Aim of the task
Write out the items from the very beginning through the line containing "[x=12, y=87]" as a numbered list, leaving out any blank lines.

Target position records
----
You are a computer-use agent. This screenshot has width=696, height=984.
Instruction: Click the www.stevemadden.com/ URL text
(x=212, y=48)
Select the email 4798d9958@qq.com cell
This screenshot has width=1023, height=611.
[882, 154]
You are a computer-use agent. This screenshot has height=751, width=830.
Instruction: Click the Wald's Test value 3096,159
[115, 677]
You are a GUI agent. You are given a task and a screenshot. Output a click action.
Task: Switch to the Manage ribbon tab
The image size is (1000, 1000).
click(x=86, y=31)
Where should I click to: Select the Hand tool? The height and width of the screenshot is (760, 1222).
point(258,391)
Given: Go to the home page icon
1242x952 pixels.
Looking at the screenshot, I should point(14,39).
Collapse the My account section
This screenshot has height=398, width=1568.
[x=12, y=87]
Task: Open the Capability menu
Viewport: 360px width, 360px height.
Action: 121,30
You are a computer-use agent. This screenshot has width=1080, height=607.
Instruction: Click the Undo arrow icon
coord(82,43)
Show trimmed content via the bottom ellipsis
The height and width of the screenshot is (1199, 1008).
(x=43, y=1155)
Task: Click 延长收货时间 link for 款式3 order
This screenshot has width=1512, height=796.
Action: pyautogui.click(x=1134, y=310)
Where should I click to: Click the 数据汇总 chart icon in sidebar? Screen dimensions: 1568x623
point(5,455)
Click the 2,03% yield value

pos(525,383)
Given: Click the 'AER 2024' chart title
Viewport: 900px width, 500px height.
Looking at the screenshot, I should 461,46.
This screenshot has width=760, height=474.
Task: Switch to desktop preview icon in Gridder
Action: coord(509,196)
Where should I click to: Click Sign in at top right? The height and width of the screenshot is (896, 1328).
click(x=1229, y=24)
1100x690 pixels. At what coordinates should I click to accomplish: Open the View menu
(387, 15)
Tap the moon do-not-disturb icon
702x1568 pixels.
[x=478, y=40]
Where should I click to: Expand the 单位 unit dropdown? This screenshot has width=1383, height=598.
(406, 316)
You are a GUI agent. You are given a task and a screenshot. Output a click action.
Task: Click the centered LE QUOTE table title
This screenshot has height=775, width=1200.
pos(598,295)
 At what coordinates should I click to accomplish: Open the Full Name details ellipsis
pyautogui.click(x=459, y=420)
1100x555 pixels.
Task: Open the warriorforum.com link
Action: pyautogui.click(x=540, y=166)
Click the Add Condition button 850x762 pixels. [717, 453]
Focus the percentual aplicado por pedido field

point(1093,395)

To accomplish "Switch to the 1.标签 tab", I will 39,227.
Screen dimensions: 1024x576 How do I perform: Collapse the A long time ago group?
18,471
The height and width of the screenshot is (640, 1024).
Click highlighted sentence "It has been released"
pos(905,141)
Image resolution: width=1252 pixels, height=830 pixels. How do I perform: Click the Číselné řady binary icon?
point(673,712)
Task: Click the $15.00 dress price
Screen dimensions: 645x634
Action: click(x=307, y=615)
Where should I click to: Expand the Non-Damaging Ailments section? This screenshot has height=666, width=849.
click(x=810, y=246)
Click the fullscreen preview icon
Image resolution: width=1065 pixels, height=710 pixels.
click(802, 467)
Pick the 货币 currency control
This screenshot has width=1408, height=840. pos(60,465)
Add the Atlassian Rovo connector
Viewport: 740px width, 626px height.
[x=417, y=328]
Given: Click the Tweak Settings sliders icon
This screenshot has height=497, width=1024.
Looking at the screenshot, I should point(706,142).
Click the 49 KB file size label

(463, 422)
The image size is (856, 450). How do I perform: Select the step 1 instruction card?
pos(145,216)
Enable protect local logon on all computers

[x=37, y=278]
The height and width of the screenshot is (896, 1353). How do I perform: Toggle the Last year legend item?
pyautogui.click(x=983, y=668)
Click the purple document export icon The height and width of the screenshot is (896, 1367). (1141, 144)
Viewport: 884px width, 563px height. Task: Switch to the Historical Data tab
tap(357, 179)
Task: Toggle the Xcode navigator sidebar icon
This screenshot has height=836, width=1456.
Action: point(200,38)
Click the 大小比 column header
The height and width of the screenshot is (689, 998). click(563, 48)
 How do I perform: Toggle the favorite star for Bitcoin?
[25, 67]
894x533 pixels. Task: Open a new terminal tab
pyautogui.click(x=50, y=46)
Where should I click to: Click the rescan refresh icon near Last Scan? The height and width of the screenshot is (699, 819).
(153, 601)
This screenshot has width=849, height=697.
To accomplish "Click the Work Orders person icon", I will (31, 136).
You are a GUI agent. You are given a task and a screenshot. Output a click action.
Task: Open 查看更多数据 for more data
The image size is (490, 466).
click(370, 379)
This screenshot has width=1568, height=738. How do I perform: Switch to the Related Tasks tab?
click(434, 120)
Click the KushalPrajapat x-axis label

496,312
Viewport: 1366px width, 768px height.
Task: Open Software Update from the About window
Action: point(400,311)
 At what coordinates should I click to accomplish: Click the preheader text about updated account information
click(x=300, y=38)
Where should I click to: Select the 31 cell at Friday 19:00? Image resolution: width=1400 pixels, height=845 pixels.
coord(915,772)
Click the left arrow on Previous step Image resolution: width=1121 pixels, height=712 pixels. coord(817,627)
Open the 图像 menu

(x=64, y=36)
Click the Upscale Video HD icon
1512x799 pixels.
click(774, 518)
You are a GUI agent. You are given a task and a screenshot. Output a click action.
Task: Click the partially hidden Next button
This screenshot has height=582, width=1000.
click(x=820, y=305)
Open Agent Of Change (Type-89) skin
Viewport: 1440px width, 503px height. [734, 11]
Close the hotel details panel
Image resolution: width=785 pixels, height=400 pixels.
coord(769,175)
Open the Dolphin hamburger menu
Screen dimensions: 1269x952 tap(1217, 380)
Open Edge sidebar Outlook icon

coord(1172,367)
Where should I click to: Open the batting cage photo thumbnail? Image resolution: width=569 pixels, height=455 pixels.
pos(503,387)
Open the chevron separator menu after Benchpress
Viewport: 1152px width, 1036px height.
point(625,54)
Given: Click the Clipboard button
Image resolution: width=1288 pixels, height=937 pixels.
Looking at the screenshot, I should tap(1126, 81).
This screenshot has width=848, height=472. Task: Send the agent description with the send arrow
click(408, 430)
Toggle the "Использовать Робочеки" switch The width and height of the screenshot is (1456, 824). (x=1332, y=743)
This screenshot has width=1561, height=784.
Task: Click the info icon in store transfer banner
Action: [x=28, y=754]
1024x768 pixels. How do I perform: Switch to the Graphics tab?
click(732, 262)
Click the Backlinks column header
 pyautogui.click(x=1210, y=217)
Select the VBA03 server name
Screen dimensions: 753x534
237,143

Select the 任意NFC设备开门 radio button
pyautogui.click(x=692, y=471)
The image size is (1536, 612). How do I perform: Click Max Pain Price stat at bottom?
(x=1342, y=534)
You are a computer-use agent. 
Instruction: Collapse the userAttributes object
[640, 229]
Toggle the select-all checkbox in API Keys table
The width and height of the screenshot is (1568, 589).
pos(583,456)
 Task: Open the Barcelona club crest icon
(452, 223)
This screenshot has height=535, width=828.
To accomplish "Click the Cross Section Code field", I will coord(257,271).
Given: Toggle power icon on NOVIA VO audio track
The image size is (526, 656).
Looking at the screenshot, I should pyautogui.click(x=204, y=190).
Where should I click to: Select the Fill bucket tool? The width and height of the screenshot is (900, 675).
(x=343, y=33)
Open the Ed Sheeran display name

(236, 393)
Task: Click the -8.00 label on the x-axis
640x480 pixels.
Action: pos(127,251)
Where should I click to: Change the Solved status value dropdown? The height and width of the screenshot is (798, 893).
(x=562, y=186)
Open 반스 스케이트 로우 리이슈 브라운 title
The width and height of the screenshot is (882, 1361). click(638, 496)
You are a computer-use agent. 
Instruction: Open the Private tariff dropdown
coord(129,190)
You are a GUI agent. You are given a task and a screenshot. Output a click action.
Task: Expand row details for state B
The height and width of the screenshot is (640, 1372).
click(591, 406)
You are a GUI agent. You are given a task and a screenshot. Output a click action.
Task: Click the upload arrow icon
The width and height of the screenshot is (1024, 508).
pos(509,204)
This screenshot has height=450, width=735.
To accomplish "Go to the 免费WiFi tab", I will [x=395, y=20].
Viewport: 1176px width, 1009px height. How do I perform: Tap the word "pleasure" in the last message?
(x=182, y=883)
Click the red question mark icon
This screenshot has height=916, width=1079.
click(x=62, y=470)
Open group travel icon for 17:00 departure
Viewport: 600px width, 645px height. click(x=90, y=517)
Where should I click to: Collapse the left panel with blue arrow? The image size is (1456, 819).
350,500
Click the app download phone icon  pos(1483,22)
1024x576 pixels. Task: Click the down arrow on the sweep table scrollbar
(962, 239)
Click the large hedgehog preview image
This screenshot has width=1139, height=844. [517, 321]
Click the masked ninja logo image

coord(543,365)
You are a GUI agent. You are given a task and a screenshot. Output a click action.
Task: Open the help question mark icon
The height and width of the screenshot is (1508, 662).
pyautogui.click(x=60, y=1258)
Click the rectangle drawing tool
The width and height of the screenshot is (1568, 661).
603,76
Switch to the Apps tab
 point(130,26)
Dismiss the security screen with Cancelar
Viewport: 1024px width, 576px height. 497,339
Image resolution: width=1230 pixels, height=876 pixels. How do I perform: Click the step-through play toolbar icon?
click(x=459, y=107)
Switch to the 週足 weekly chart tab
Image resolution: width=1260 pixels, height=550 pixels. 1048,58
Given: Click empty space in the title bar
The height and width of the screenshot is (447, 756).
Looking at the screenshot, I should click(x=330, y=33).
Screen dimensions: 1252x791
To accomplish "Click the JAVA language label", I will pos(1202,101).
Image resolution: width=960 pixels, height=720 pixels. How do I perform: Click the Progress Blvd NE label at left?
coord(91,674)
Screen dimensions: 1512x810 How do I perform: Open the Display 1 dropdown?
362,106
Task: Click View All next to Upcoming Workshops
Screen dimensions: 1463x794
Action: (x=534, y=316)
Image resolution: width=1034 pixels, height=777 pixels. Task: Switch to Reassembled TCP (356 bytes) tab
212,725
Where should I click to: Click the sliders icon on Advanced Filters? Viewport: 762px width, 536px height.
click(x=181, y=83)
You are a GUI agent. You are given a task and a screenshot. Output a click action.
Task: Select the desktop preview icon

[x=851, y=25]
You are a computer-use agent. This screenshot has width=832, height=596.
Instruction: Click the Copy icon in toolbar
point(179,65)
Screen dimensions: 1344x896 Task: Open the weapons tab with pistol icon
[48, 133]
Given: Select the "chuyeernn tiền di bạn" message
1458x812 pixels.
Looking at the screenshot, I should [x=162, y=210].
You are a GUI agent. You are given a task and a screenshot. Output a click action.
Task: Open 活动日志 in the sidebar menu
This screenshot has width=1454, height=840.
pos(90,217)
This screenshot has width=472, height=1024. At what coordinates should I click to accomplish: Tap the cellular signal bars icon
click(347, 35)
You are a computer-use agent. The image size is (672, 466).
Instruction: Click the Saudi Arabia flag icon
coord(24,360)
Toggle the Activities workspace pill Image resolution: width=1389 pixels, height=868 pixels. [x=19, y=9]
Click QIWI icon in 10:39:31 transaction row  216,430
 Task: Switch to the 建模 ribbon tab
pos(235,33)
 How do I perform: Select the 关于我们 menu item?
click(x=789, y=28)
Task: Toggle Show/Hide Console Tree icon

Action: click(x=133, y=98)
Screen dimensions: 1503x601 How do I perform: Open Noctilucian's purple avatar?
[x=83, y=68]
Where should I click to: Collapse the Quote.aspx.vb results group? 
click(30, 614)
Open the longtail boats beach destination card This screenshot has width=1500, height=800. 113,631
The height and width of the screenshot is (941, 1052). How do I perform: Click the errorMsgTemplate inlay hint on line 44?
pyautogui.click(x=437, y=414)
----
Output
1. You are a computer-use agent. This screenshot has width=696, height=984.
2. Instruction: Click the www.stevemadden.com/ URL text
3. (x=212, y=48)
4. Select the email 4798d9958@qq.com cell
5. This screenshot has width=1023, height=611.
6. [882, 154]
7. You are a computer-use agent. This screenshot has height=751, width=830.
8. Instruction: Click the Wald's Test value 3096,159
9. [115, 677]
10. You are a GUI agent. You are given a task and a screenshot. Output a click action.
11. Task: Switch to the Manage ribbon tab
12. The image size is (1000, 1000).
13. click(x=86, y=31)
14. Where should I click to: Select the Hand tool? The height and width of the screenshot is (760, 1222).
15. point(258,391)
16. Given: Go to the home page icon
17. 1242x952 pixels.
18. Looking at the screenshot, I should point(14,39).
19. Collapse the My account section
20. This screenshot has height=398, width=1568.
21. [x=12, y=87]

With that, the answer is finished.